Ways to Modify This Recipe
- No Dutch oven? You can accomplish the same result in a large frying pan with a tightly fitting lid.
- No fresh herbs? Instead of 1 tablespoon fresh herbs, use 1 teaspoon dried. Rub the herbs between your fingers before adding to the pot to unleash more flavor.
- Use whatever root veggies you have in any combination you’d like.
- Double the batch and use leftovers for morning hash.
Simple Braised Root Veggies
Simple braised root veggies are so easy to make, and they're an inexpensive way to round out a meal. Paleo and whole30 yumminess!
- 2 tbsp ghee
- 2 large carrots
- 2 large parsnips
- 1 small celery root or 1 small rutabaga, peeled
- 1 onion sliced
- 3 cloves garlic minced
- 1 tbsp chopped fresh rosemary
- 1 tsp chopped fresh thyme
- 1 tsp chopped fresh sage
- 2 cups chicken broth
- Sea salt and black pepper to taste
If desired, peel the carrots and parsnips. Cut in half lengthwise and then into ~1/4″ thick pieces. Peel the celery root and cut into similar-sized pieces to the carrot and parsnip. If you make the pieces too thin, you’ll end up with a pot of mush.

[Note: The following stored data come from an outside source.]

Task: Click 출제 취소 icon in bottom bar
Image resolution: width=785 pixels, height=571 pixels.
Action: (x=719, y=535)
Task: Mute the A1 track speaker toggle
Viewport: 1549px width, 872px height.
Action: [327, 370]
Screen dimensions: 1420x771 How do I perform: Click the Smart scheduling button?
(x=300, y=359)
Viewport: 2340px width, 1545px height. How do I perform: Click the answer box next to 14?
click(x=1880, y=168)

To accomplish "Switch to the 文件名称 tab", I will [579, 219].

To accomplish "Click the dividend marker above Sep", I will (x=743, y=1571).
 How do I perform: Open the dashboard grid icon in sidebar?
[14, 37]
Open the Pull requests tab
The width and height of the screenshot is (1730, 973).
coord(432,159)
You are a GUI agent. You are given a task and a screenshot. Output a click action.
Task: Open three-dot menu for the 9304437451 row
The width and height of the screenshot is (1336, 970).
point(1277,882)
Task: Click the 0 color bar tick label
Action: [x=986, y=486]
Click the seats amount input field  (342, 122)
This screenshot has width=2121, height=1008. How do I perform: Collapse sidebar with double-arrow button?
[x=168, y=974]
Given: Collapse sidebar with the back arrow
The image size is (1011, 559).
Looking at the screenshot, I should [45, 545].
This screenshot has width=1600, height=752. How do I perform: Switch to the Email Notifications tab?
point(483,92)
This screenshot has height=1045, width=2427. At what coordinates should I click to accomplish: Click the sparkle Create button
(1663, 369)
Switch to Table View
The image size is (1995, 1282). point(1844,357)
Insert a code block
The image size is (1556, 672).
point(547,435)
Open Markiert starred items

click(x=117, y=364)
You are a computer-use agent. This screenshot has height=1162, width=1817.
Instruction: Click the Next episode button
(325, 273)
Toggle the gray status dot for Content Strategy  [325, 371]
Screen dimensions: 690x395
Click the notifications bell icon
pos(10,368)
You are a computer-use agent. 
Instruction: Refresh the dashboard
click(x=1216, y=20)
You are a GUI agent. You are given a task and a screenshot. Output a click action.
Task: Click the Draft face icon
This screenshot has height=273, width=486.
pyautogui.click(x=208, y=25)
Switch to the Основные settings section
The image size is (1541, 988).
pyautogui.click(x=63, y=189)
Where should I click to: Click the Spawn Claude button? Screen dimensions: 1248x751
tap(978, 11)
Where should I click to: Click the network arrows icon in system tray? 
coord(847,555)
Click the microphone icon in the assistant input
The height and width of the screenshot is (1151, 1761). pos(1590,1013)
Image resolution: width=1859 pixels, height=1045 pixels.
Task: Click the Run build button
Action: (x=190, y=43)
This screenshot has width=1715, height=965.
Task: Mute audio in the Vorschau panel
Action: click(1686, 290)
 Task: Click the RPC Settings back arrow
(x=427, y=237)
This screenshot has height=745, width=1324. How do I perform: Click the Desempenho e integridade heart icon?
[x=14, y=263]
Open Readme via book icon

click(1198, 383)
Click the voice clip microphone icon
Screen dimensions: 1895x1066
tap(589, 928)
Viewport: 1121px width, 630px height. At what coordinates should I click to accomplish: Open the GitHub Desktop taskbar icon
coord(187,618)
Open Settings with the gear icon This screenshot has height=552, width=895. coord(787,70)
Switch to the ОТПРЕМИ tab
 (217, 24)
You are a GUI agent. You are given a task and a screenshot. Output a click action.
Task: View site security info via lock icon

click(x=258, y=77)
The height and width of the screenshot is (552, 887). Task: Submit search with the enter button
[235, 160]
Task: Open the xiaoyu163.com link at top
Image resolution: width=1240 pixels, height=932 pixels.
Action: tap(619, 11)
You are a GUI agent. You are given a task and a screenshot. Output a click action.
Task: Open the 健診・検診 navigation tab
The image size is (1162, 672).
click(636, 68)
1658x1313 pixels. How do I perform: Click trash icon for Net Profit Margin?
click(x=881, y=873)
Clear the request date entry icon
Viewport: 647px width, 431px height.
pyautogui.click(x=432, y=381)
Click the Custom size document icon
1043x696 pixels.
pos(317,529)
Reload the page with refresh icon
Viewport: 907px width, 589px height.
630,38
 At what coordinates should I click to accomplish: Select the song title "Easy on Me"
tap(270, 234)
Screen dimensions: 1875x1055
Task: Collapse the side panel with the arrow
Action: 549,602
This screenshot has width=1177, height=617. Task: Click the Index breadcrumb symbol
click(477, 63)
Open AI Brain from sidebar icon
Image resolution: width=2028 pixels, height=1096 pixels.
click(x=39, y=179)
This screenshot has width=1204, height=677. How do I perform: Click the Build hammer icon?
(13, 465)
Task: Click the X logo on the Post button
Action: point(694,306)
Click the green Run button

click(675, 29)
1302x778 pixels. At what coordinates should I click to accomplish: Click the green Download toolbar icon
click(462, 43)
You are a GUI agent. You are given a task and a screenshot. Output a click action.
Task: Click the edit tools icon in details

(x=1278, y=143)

In a large, heavy bottomed pot, like a Dutch oven, heat the ghee or coconut oil over medium-high heat. Toss in the carrots, parsnips, celery root and onion. Allow the veggies to caramelize and slightly brown, though not burn. Stir enough so you get good color on many of the pieces.
Add the garlic, rosemary, thyme, sage and chicken broth. Allow the liquid to come to a boil, then reduce the heat to low. Cover the pot. Allow the veggies to cook until just fork-tender, about 20 minutes.
Uncover the pot. Turn the heat to high and allow the braising liquid to reduce down until it’s a slightly thickened sauce. Don’t let it go too long or walk away because this can very quickly start to burn the bottom of the veggies.
Adjust seasoning with salt and pepper.